1. Plot the $\beta_i$, which reprsenet the ground truth.
1. Product a number of graphs, each estimating the $\beta_i$ from a set of contests.
1. Since $\beta_i$ is modulo an additive constant, shift each plot so its zero matches the zero of $\beta_i$.

In [None]:
Targets        = train_data.target.to_numpy()
SEs            = train_data.standard_error.to_numpy()
if N_MAX == None:
    N_MAX = len(Targets) 
elif N_MAX<len(Targets):
    Indices = sample(list(range(len(Targets))),N_MAX)
    Targets = [Targets[i] for i in Indices]
    SEs     = [SEs[i] for i in Indices]
else:
    N_MAX = len(Targets)
    
Betas          = sorted(Targets)

# Find an index such that Beta[index] is as close to zero as possible.
# We will chosse that as "the" zero of Beta
index_min_beta = argmin([abs(b) for b in Betas])

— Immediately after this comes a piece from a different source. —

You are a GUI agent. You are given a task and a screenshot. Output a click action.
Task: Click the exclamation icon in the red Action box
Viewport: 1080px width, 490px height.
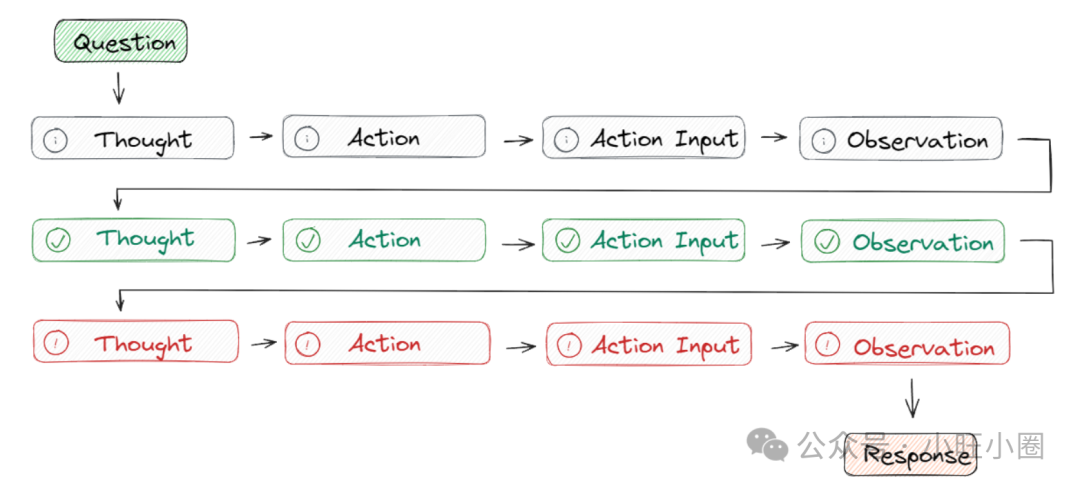310,345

Lambdas        = exp(Betas)
N,_            = train_data.shape

fig            = figure(figsize=(10,10))

plot(range(N_MAX),[b - Betas[index_min_beta] for b in Betas],label     = r'$\beta$')
plot(range(N_MAX), SEs, label='Standard Error')
start  = time()
Scores = zeros((N_MAX,N_TRIALS))
for trial in range(N_TRIALS):
    w              = count_wins( Lambdas)
    w_symmetric    = w + w.transpose() # Symmetrize w
    W              = sum(w,axis=1)  # Number won by i
    Ps             = normalize(rand(N_MAX))

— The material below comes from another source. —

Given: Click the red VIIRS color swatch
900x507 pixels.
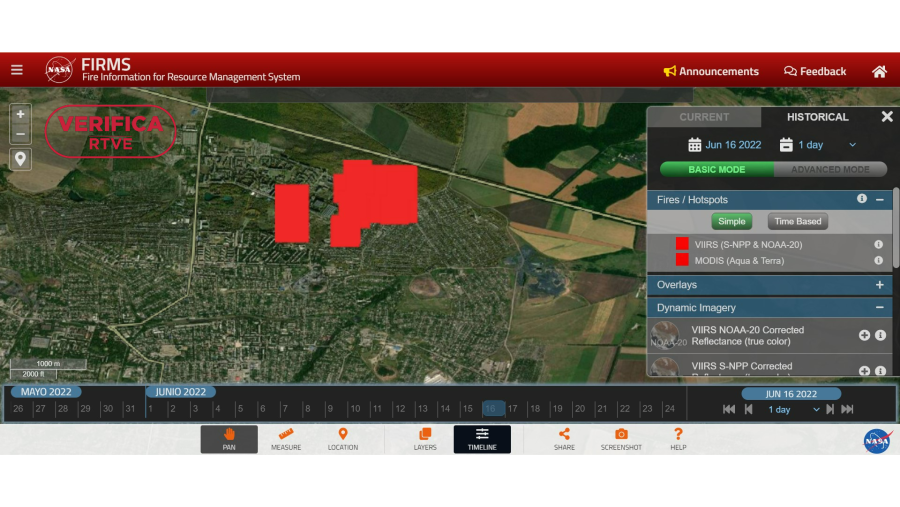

    for k in range(MAX_ITERATIONS):
        p1 = update(Ps,w_symmetric,W,N_MAX)
        if (abs(Ps-p1)<EPSILON*p1).all():
            Ps = p1
            break
        Ps  = p1
        
    Beta_Calculated = log(Ps)
    # Work out offset to make this curve match original Betas at Beta==0
    offset = Beta_Calculated[index_min_beta]-Betas[index_min_beta]
    # Shift curve to make it match original Betas at Beta==0
    Beta_Shifted = [l - offset for l in Beta_Calculated]
    Scores[:,trial] = Beta_Shifted
    if trial%FREQUENCY==0:
        plot(range(N_MAX),Beta_Shifted,  linestyle = ':',color=xkcd_colours[trial%len(xkcd_colours)])
    if trial%10==0:
        print (f'Trial {trial}')

mu    = mean(Scores,axis=1)
sigma = std(Scores,axis=1)
plot (mu,    label = r'mean $\forall$ trials')
plot (sigma, label = r'$\sigma$')
legend()
xlabel('index')
ylabel('p')
elapsed = int(time() - start)
title(f'{N_MAX} Contestants, {N_CONTESTS} contests. Time = {elapsed} seconds, eps={EPSILON}, k={k}')


fig.savefig(f'{PLOT_FILE}')

show()